### Extrait
+ + + + + + +

Les spécialistes de l'Hôpital de l'Île à Berne avaient prescrit à ce patient atteint d'un cancer une thérapie cellulaire nommée Car-T, au printemps 2020. Depuis le 1er janvier de cette même année, ce traitement de Novartis était couvert par les prestations de base. Mais la caisse maladie du défunt, la SLKK, s'est opposée à la prise en charge des coûts. Alors que Karl Riebli-Föhn était en phase terminale, elle a saisi toutes les instances judiciaires jusqu'au Tribunal fédéral, pour finalement perdre. Le patient avait pu commencer son traitement au printemps 2021, mais il était déjà trop tard. Il est décédé le 13 avril.
Problèmes systématiques à la SLKK
La caisse maladie s'est défendue avec véhémence contre les accusations d'avoir sciemment retardé la prise en charge de ce cas. Une nouvelle enquête aboutit désormais à un verdict accablant. L'OFSP a constaté d'importantes lacunes au sein de la SLKK, non seulement dans le cas évoqué, mais aussi d'une manière plus globale.
Les prises de position d'un médecin-conseil de la caisse zurichoise ont d'ailleurs déjà été contestées à plusieurs reprises par la justice. En conséquence, la SLKK doit maintenant uniquement faire appel à des médecins-conseils disposant des qualifications nécessaires. A la suite de l'affaire Riebli-Föhn, elle doit en outre veiller à ce que leurs avis soient rendus dans un délai acceptable.
L'OFSP conclut également que la SLKK n'a pas les compétences juridiques nécessaires pour évaluer des cas de prestations complexes comme celui du défunt. La caisse doit donc se renforcer sur le plan juridique au cours des deux prochains mois et garantir qu'à l'avenir, tous les délais en matière de questions juridiques seront respectés.
Dans son rapport annuel de 2021, la SLKK remettait encore en question les compétences juridiques nécessaires à ses activités devant les tribunaux cantonaux. Aujourd'hui, la caisse reçoit un avertissement net.

+ + + + + + +

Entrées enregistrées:

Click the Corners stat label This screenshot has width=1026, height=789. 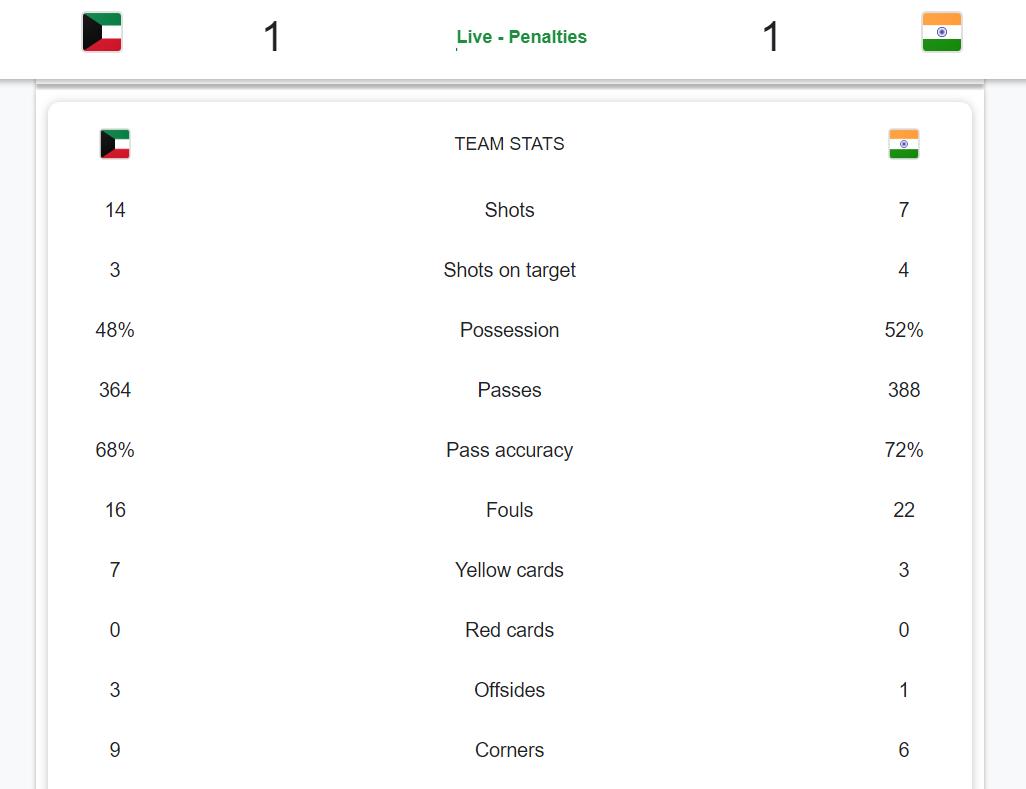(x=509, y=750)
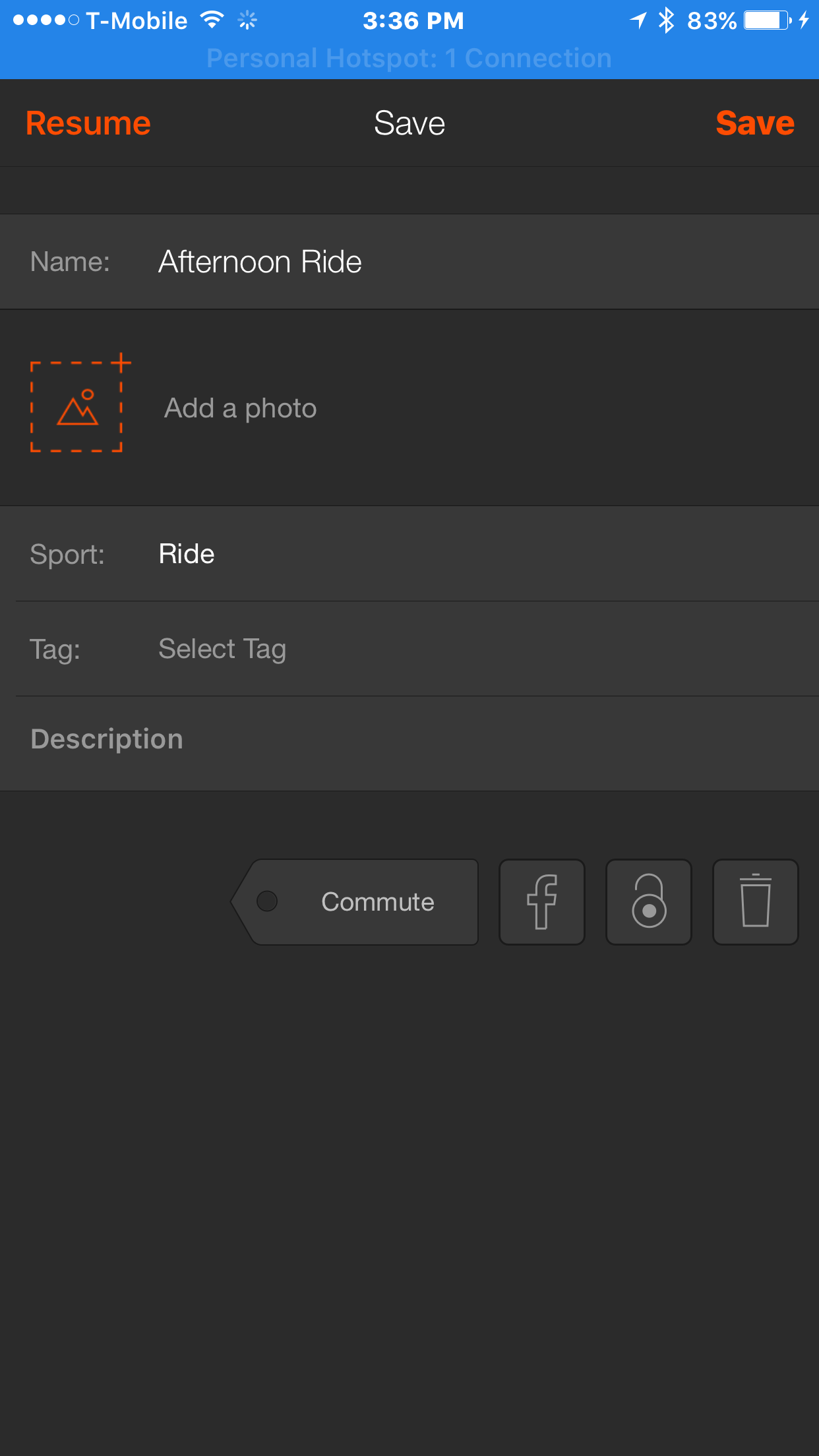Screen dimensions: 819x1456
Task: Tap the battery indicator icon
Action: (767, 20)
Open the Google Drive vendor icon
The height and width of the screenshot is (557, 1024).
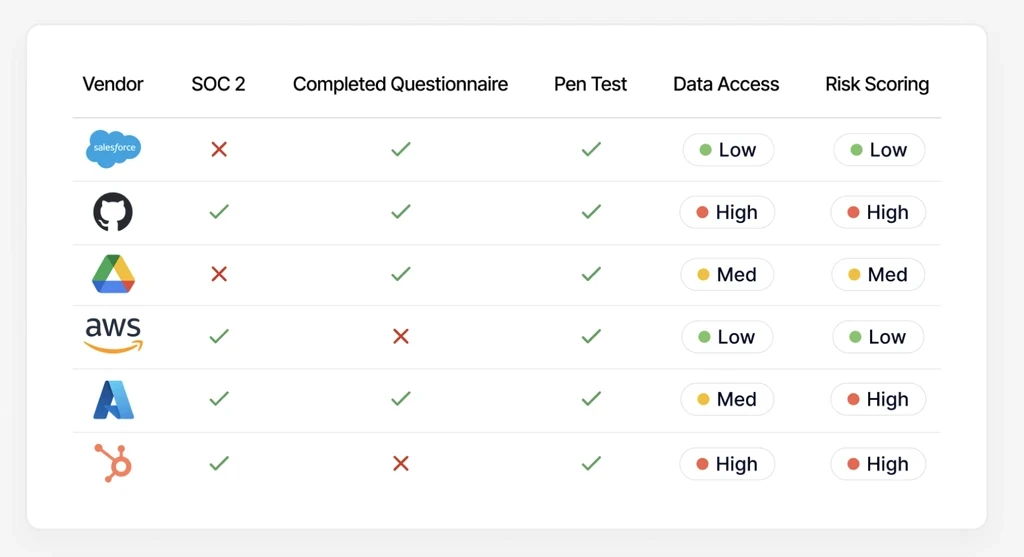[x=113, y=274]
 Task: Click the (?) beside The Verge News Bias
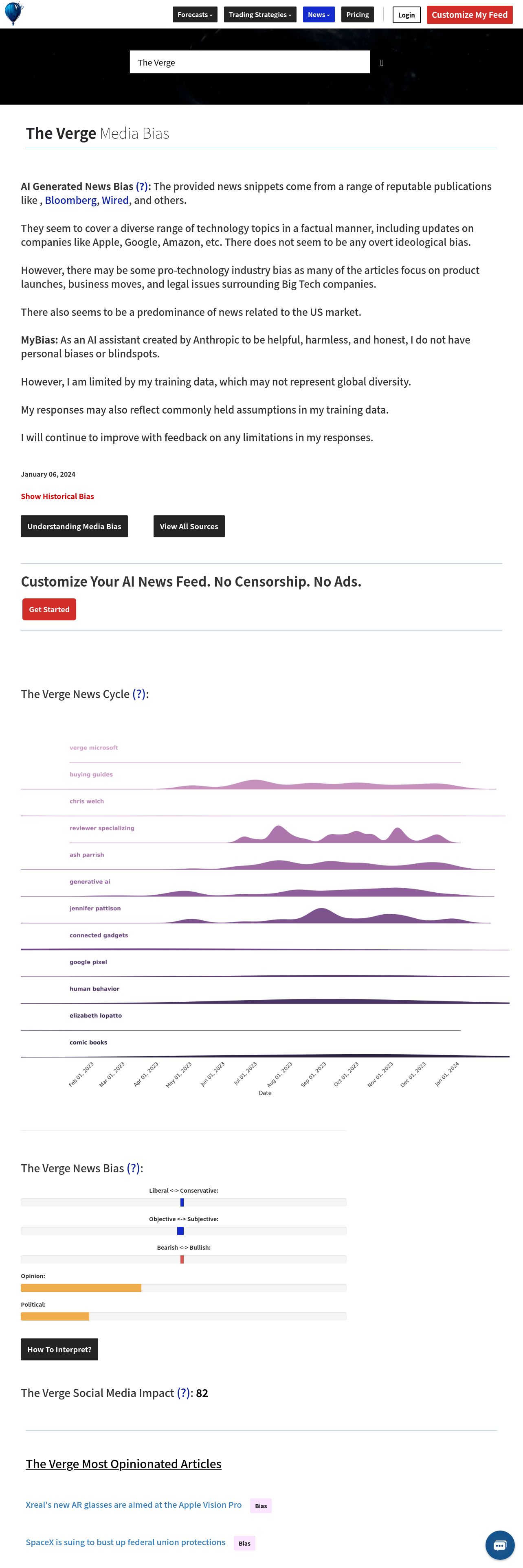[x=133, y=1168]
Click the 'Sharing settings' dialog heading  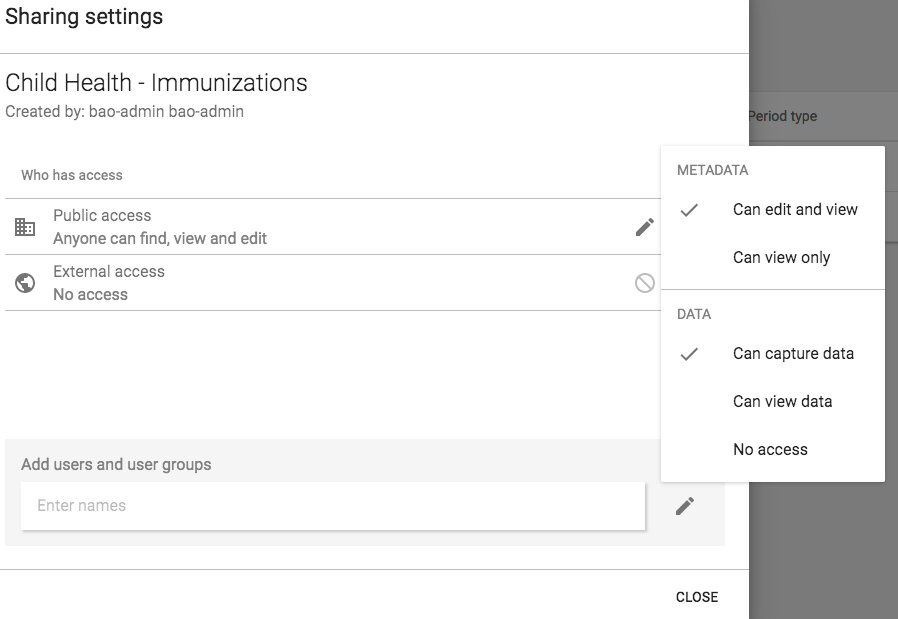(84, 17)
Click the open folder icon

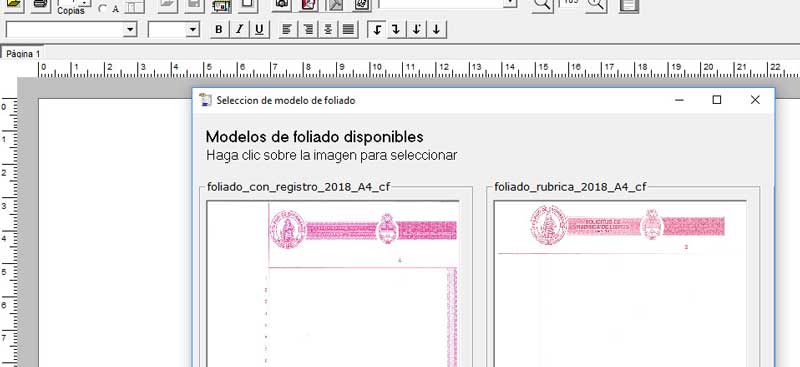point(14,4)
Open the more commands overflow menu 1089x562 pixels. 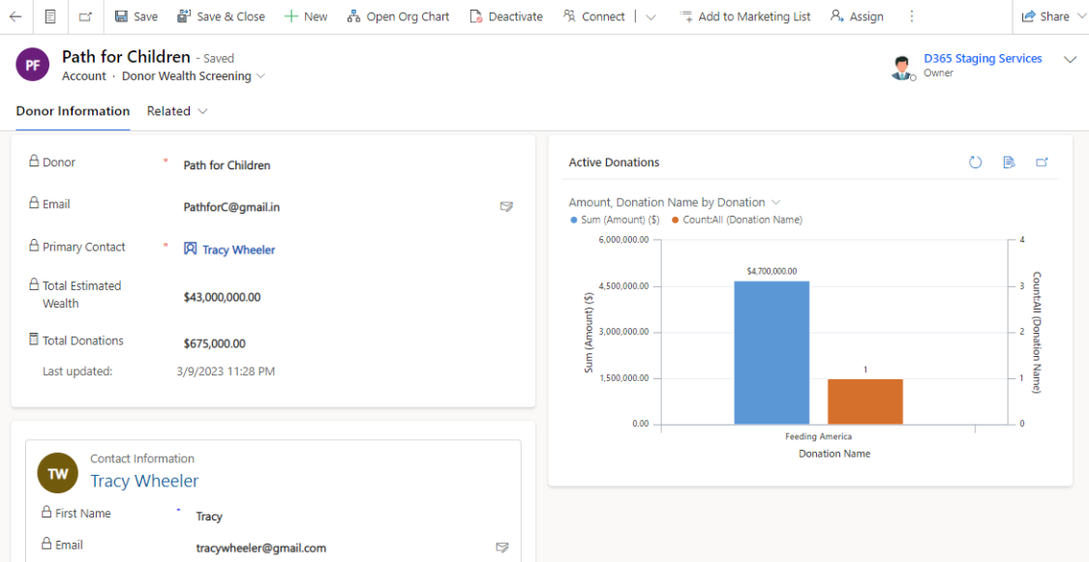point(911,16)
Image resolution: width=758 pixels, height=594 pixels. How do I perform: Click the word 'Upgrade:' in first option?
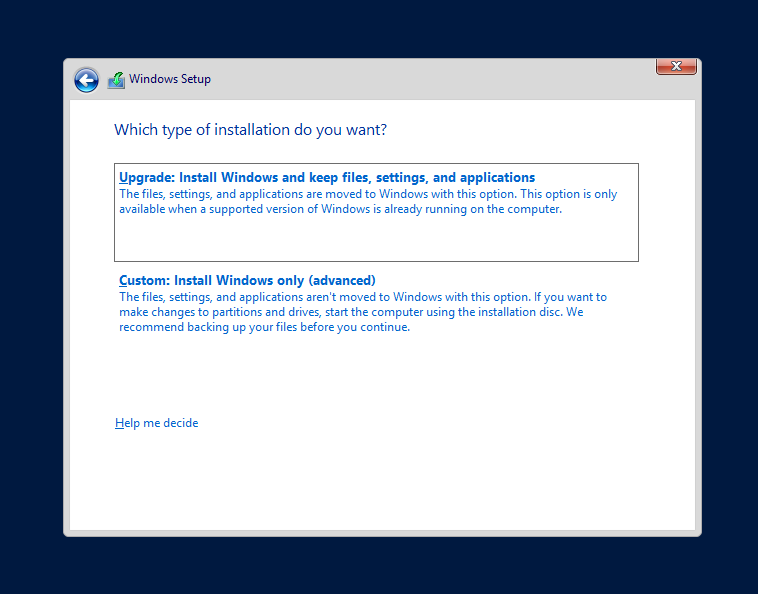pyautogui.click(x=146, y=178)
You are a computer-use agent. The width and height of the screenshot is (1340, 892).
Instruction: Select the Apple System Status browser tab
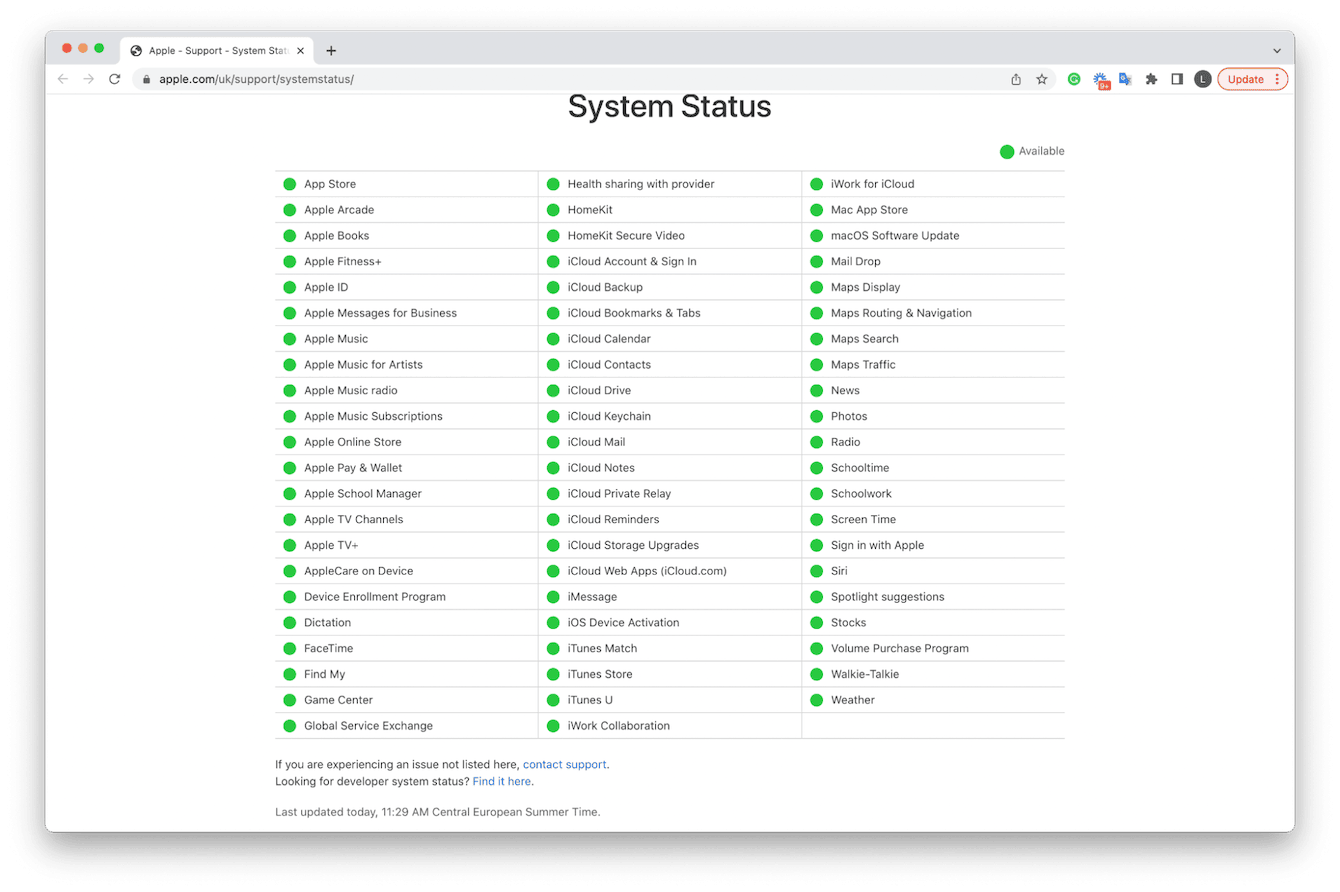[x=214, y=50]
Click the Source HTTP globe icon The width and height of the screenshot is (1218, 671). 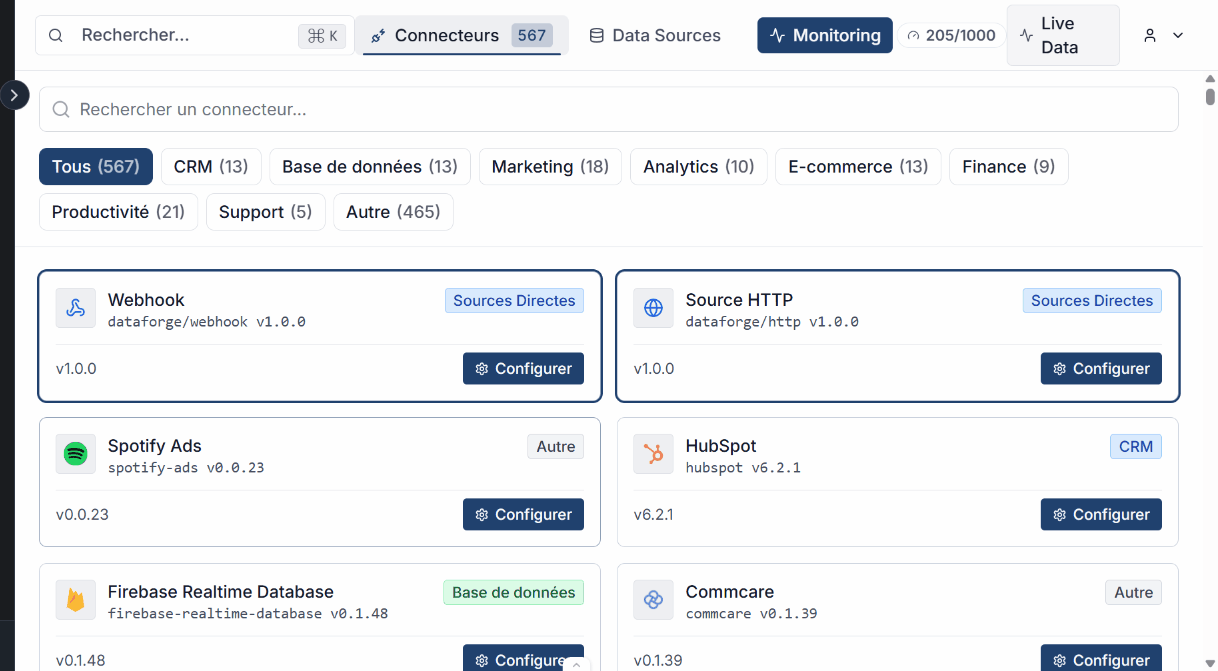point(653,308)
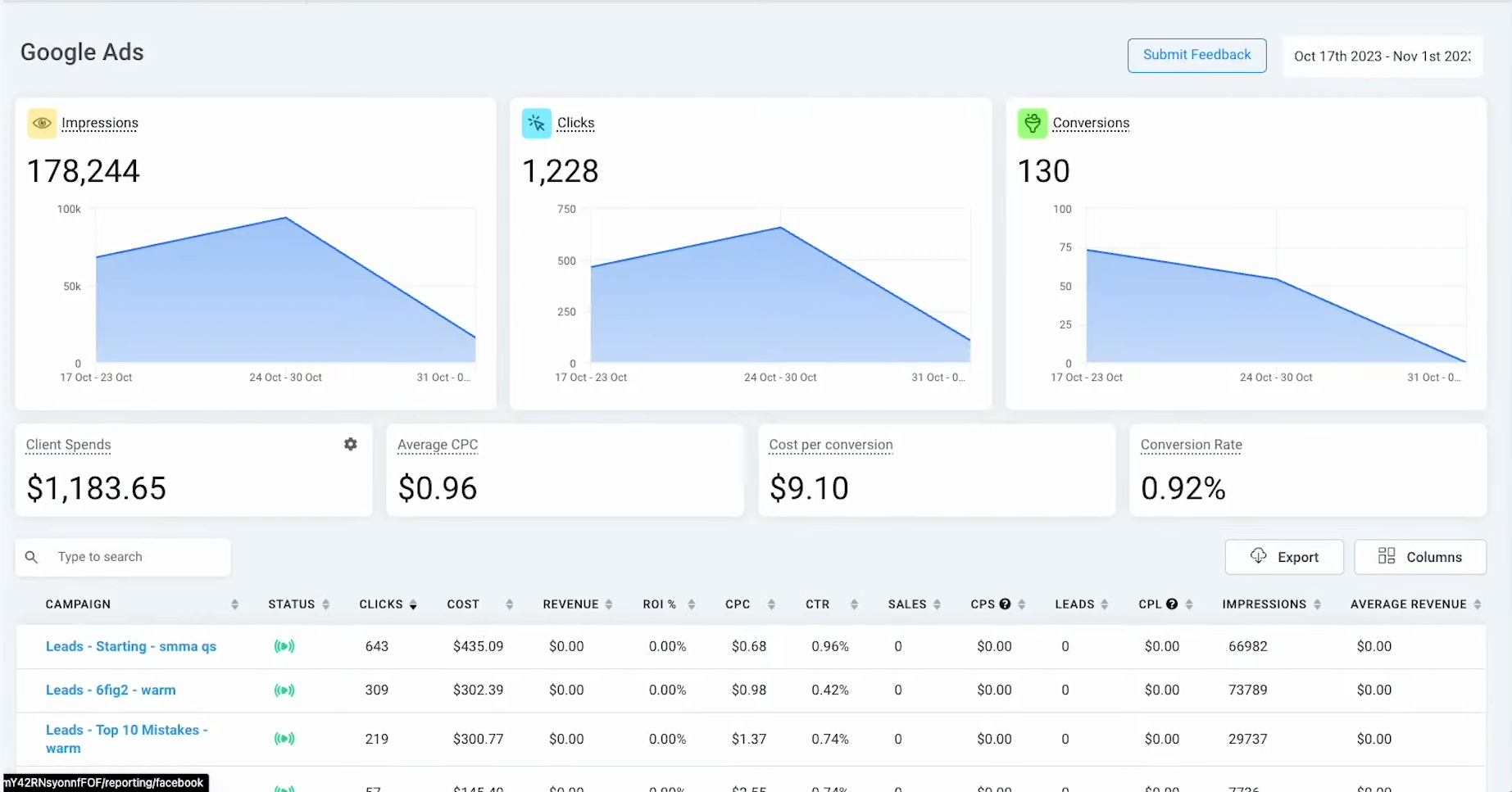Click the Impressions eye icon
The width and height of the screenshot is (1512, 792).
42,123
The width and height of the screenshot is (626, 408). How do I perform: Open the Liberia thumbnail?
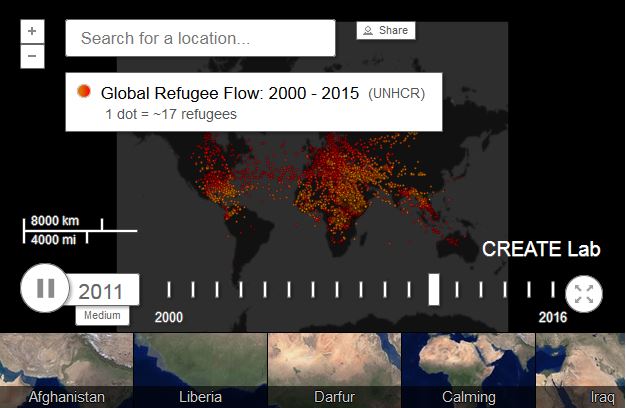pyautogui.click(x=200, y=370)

+ + + + + + +

### Problèmes à résoudre
1. Selon l'extrait sur la SLKK, à quelle date le patient traité par thérapie Car-T est-il décédé ?
2. Poursuivez l'extrait sur la SLKK à partir de sa dernière phrase.
Les entrées enregistrées forment un matériau à part, distinct de l'extrait sur la SLKK.

### Liste des réponses
1. Le 13 avril.

2.
Une intransigeance rare de la Confédération
La Confédération donne deux mois à la caisse pour mettre en œuvre tout un catalogue de mesures afin d'éviter que d'aussi graves erreurs ne se reproduisent. La caisse s'engage à faire de la chasse aux fautes graves une culture d'entreprise. Le comité directeur en prend pour son grade: dès maintenant, il doit veiller à ce que la surveillance soit appliquée et à ce que la direction générale soit continuellement formée et challengée avec soin.
«Une procédure aussi dure à l'encontre d'une caisse maladie est exceptionnelle, assure Felix Schneuwly, expert chez Comparis. Mais cela permet de confirmer les critiques du Tribunal fédéral. La caisse maladie en question a bel et bien joué la montre dans le cas Riebli-Föhn.»
Que répond la caisse maladie face à cette situation? «Nous travaillons actuellement sous haute pression avec toutes les instances concernées afin d'améliorer les processus à l'avenir. De plus, nous confirmons que la SLKK ne travaille qu'avec des professionnels sélectionnés. Mais nous ne devons pas oublier que dans des cas aussi graves, il y a toujours un risque, que ce soit chez le fournisseur de prestations ou chez l'assureur lui-même», écrit le directeur de la SLKK, Roland Kleiner.
De son côté, l'OFSP prend acte avec satisfaction de la nomination d'un nouveau CEO, en la personne de Roland Kleiner, qui est entré en fonction le 1er octobre 2022.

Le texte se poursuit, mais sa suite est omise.